TUSD board rejects discussing Ethnic Studies review panel
TUCSON (KGUN9-TV) - The group Tucsonans United for a Sound District wanted the Tucson Unified School District's governing board to talk about possibly creating an Ethnic Studies review panel. The agenda item they were hoping for has been rejected.
A new law takes effect at the end of December. It forbids teaching anything racially divisive, and even mentions the idea that such programs could advocate overthrowing the government. The law, pushed through the Legislature by State School Superintendent Tom Horne, was made to order to target TUSD's Mexican American Studies program. Horne believes the program promotes racial division. If TUSD is found in violation of the new law, it could be out millions of dollars in state funding. Tucsonans United for a Sound District wants an independent board to review the program in order assure the district doesn't lose money.
"We're concerned with that because both school board member elect and sitting school board member Mark Stegeman have called for this panel. So we didn't originate the idea," said Loretta Hunnicutt, a member of the group.
KGUN 9 On Your Side took the group's concerns straight to school board member Adelita Grijalva. Sergio Avila asked Grijalva to respond to the group's comments that the board wasn't listening to the community's wishes.
"It really depends on what members of the community you're asking. I understand that there's a disappointment from this group of individuals, but there are many more people that I've spoken to that appreciate we're taking the time to find out from the state first," Grijalva said.
Grijalva tells KGUN 9 News she would be okay with a review panel once the state makes a determination if the courses are or are not in compliance with the law.
9OYS also tracked down school board member Dr. Mark Stegeman, who has advocated for the review panel in the past. Stegeman wanted it months ago and tells 9OYS having it at a time when you're welcoming new superintendent John Pedicone is bad timing.
"Tomorrow will be Dr.
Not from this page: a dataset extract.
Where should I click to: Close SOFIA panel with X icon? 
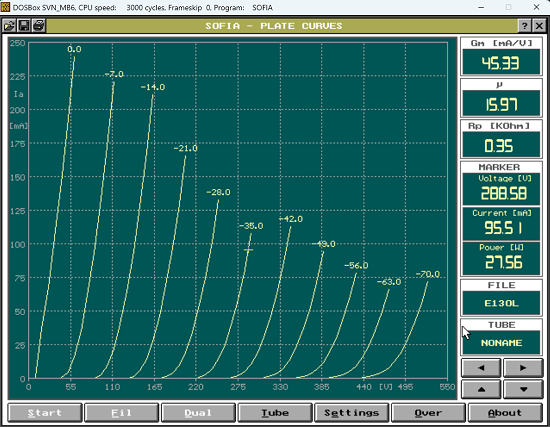tap(539, 26)
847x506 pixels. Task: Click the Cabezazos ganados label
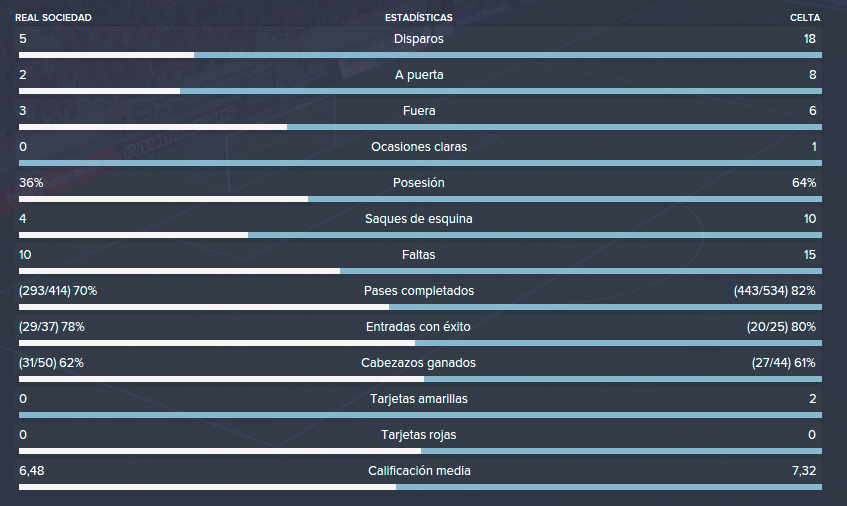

Pedicone's, only his second day on the new job, and I think the board felt it made sense to let him be part of the discussion before we make a major policy decision and I'm fine with that. I think that makes sense," Stegeman said.
Grijalva and Stegeman both agreed that revisiting the discussion at a later time would be beneficial for many reasons. Not only is a brand new superintendent joining the district, but TUSD is also getting a new board member, and the state is also welcoming a new state superintendent, John Huppenthal.
Both told KGUN 9 News involving all these new players in the ethnic studies conversation is the right thing to do.